So in terms of getting sick from food, we actually score substantially worse
than the entire rest of the world. Our death rates are 6x lower than expected
which sounds very good, but I think that's unlikely to be attributable to the
FDA. Our relatively large rate of foodborn illness is more of an annoyance
than anything. But an annoyance for us us is something that kills people in
rural areas with less knowledge and less access to resources. In particular
the way people die from food poisoning is not some crazy hyper virulent strain
of some hyper dangerous ailment or whatever. It's just plain old diarrhea from
bad food -- something that's practically unheard of in the developed world. A
couple of bottles of gatorade, lots of water, and some pepto turns diarrhea
into a mild annoyance for at most a few days for those in developed areas. But
for those without access to resources or the knowledge of how dangerous plain
old dehydration actually can be, it can kill quite quickly.

And in any case this is primarily going to be people cooking their own food at
home and making themselves sick. I'd strongly recommending traveling to the
developing world. I certainly never would have taken anything I've said at
face value before. But living life in a different way makes you appreciate
both the things we do right, and the things we do wrong. And having a million
regulations on food for the sake of safety that doesn't even really
materialize is something I think we are doing _very_ wrong.

[1] -
[https://www.cdc.gov/foodborneburden/index.html](https://www.cdc.gov/foodborneburden/index.html)

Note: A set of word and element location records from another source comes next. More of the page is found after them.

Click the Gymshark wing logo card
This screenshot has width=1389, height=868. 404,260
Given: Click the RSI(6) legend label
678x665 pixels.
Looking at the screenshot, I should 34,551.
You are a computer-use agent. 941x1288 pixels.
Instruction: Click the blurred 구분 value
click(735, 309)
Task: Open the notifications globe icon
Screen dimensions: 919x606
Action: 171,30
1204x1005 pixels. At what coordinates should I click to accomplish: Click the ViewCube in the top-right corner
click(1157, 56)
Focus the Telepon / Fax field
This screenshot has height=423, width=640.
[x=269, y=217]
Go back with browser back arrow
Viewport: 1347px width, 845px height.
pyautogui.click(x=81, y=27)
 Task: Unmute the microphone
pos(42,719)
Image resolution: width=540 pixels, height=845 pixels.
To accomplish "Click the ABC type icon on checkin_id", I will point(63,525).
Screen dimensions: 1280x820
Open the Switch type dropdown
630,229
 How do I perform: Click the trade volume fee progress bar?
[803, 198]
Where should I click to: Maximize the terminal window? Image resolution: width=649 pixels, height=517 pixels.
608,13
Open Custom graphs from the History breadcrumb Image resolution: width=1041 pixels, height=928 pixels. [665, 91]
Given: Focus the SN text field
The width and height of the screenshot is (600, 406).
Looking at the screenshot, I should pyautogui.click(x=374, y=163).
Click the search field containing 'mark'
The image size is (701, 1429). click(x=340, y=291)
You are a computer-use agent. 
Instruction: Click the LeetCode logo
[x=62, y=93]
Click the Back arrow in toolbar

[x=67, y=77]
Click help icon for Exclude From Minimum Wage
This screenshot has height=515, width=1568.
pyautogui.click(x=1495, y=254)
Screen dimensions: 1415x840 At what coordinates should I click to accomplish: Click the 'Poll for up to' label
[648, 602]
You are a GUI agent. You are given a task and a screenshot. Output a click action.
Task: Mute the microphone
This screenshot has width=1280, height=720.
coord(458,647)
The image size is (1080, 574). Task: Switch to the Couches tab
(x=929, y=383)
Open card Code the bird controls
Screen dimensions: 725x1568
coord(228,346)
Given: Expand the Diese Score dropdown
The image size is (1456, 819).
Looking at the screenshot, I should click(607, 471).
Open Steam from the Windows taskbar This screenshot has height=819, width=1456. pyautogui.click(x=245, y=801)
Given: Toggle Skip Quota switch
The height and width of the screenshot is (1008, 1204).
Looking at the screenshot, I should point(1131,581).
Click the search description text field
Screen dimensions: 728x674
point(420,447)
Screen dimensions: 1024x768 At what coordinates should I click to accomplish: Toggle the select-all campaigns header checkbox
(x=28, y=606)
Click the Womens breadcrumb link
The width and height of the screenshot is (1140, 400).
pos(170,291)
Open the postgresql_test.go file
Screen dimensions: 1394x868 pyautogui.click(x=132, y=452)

[2] - [http://www.who.int/en/news-room/fact-sheets/detail/food-
safe...](http://www.who.int/en/news-room/fact-sheets/detail/food-safety)

------
oxymoran
The food truck laws in Michigan in general are pretty annoying. You need to
have a commissary kitchen where all the food is actually made in order to be
in compliance. Which defeats one of the main points of having a food truck to
begin with(not having to rent or own an expensive building)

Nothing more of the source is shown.